WORK ORDER:
For the data below, give again exactly the lines from the one containing "Open the Copilot chat icon" through the one containing "Viewport: 843px width, 392px height.", both ends included, and no others.

SUPPLIED INFORMATION:
⟨

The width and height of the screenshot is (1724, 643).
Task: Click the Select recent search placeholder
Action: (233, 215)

⟩
⟨

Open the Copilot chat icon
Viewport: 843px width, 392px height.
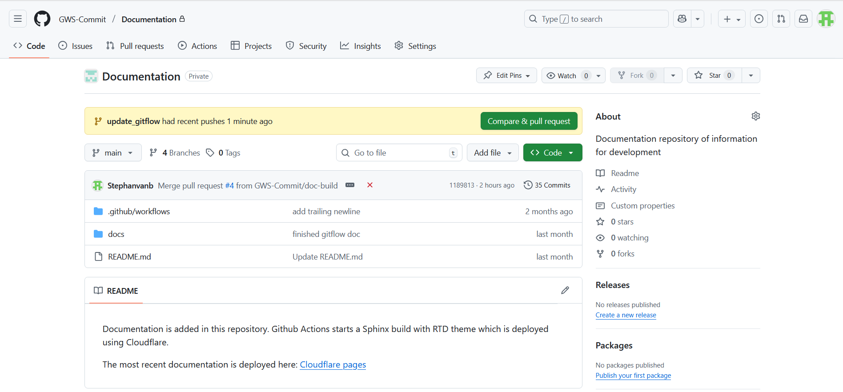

⟩
⟨

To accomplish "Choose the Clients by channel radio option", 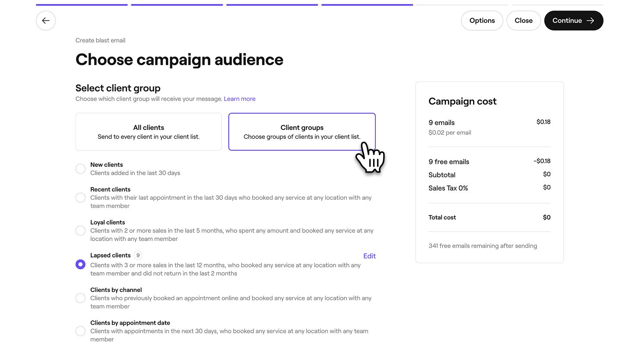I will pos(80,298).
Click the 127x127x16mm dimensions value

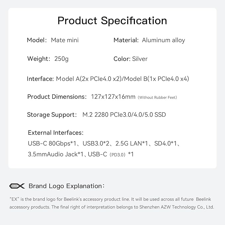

⟩

EXERCISE OUTPUT:
Open the Copilot chat icon
Viewport: 843px width, 392px height.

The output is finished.